**SUPPLIED DATA**
++++++++++++++++++++
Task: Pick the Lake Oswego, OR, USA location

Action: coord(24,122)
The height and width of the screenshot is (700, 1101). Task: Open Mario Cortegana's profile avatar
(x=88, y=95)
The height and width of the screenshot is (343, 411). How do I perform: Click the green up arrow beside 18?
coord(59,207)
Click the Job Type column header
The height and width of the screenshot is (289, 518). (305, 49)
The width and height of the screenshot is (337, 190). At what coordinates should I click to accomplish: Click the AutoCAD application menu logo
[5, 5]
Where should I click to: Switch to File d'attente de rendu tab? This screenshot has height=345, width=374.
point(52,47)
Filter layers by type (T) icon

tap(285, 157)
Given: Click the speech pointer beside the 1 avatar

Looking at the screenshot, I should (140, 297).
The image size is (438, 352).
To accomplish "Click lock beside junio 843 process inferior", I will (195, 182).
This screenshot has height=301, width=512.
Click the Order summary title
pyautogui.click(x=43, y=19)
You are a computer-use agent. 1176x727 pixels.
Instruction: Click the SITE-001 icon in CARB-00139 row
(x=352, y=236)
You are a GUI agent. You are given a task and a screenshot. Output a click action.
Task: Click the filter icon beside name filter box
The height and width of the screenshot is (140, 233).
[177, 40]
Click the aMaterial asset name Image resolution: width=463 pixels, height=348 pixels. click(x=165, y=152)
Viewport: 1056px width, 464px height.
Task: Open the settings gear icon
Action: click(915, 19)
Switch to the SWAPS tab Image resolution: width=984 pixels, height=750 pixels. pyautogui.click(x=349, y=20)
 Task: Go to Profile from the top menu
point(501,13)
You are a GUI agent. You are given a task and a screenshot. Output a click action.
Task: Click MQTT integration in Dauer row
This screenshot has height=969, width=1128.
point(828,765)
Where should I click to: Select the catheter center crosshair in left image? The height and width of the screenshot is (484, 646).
++++++++++++++++++++
**WHAT TO WORK ON**
Write each entry out again, exactly as it reads above.

**ANSWER TO THIS TASK**
Task: Pick the Lake Oswego, OR, USA location

Action: coord(24,122)
The height and width of the screenshot is (700, 1101). Task: Open Mario Cortegana's profile avatar
(x=88, y=95)
The height and width of the screenshot is (343, 411). How do I perform: Click the green up arrow beside 18?
coord(59,207)
Click the Job Type column header
The height and width of the screenshot is (289, 518). (305, 49)
The width and height of the screenshot is (337, 190). At what coordinates should I click to accomplish: Click the AutoCAD application menu logo
[5, 5]
Where should I click to: Switch to File d'attente de rendu tab? This screenshot has height=345, width=374.
point(52,47)
Filter layers by type (T) icon

tap(285, 157)
Given: Click the speech pointer beside the 1 avatar

Looking at the screenshot, I should (140, 297).
The image size is (438, 352).
To accomplish "Click lock beside junio 843 process inferior", I will (195, 182).
This screenshot has height=301, width=512.
Click the Order summary title
pyautogui.click(x=43, y=19)
You are a computer-use agent. 1176x727 pixels.
Instruction: Click the SITE-001 icon in CARB-00139 row
(x=352, y=236)
You are a GUI agent. You are given a task and a screenshot. Output a click action.
Task: Click the filter icon beside name filter box
The height and width of the screenshot is (140, 233).
[177, 40]
Click the aMaterial asset name Image resolution: width=463 pixels, height=348 pixels. click(x=165, y=152)
Viewport: 1056px width, 464px height.
Task: Open the settings gear icon
Action: click(915, 19)
Switch to the SWAPS tab Image resolution: width=984 pixels, height=750 pixels. pyautogui.click(x=349, y=20)
 Task: Go to Profile from the top menu
point(501,13)
You are a GUI agent. You are given a task and a screenshot. Output a click action.
Task: Click MQTT integration in Dauer row
This screenshot has height=969, width=1128.
point(828,765)
Where should I click to: Select the catheter center crosshair in left image? The height and width of the screenshot is (484, 646).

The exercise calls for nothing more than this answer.